Document Type

Graduate Project

Date of Degree Completion

Spring 2019

Degree Name

Master of Science (MS)

Department

Biology

Committee Chair

Dr. Alison Scoville

Second Committee Member

Dr. Jason Irwin

Third Committee Member

Dr. Micheal Gregg

Abstract

The ecology and space use of Common ravens (Corvus corax; hereafter ravens) is not well understood in the shrub-steppe of central Washington State. Raven populations have increased by more than 254% since 1990 in Washington State (North American Breeding Bird Survey; www.mbr-pwrc.usgs.gov/bbs/). Ravens in central Washington are implicated as top predators of a small endemic population of greater sage-grouse (Centrocercus urophasianus). Researchers have related increased raven populations to anthropogenic subsidies such as landfills, agriculture, and livestock operations. Analyzing movement can help researchers understand the characteristics of habitat that are important and potentially drive population fluctuations. We found that daily and monthly movement distances for ravens were 19 kilometers (range = 3–238.5 km) and 505 kilometers (range = 102–1,575.4 km), respectively.

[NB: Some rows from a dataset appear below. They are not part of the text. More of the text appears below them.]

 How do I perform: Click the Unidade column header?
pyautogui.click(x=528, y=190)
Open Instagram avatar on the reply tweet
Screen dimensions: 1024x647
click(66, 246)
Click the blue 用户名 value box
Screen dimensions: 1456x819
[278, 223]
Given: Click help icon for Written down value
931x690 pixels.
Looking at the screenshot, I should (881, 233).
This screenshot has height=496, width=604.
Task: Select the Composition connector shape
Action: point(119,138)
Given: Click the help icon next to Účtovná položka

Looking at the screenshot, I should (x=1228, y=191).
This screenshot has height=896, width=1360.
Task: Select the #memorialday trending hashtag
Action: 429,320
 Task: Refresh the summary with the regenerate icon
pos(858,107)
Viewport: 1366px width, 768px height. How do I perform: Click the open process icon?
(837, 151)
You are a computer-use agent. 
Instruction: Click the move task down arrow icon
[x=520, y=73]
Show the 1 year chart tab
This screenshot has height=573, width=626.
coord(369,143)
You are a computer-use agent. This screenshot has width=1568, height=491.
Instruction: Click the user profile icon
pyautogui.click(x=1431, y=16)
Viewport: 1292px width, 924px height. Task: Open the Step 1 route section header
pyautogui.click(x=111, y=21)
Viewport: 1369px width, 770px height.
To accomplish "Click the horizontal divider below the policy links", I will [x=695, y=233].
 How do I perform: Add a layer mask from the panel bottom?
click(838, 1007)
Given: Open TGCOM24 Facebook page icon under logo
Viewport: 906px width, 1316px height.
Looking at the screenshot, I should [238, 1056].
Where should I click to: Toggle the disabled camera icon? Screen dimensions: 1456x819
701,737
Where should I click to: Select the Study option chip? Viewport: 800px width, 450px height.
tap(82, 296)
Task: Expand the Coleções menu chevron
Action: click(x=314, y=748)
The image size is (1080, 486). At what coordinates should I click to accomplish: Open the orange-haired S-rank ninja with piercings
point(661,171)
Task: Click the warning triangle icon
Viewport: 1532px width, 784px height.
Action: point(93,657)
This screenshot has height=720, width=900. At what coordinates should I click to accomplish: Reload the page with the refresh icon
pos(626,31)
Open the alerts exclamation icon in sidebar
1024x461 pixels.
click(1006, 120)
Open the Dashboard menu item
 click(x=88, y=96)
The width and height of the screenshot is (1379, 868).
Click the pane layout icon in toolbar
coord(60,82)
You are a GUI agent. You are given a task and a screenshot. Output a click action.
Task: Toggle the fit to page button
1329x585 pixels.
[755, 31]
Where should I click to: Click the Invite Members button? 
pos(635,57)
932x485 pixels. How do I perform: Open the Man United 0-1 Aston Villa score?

Calculating Brownian Bridge home ranges shows that the average non-breeding raven home range size was 1,746 km2 (range= 104–6,675 km2), which is like home ranges from other studies. Annual reproductive output of ravens on YTC has been documented through nest monitoring since 2011. To better understand the factors that may be influencing raven reproduction, nest success was modeled against parameters thought to be important for ravens. YTC has a relatively high density of nesting ravens compared to other regions, and averages 51.5% annual nest success. We found that no habitat variables used for this analysis influenced raven nest success.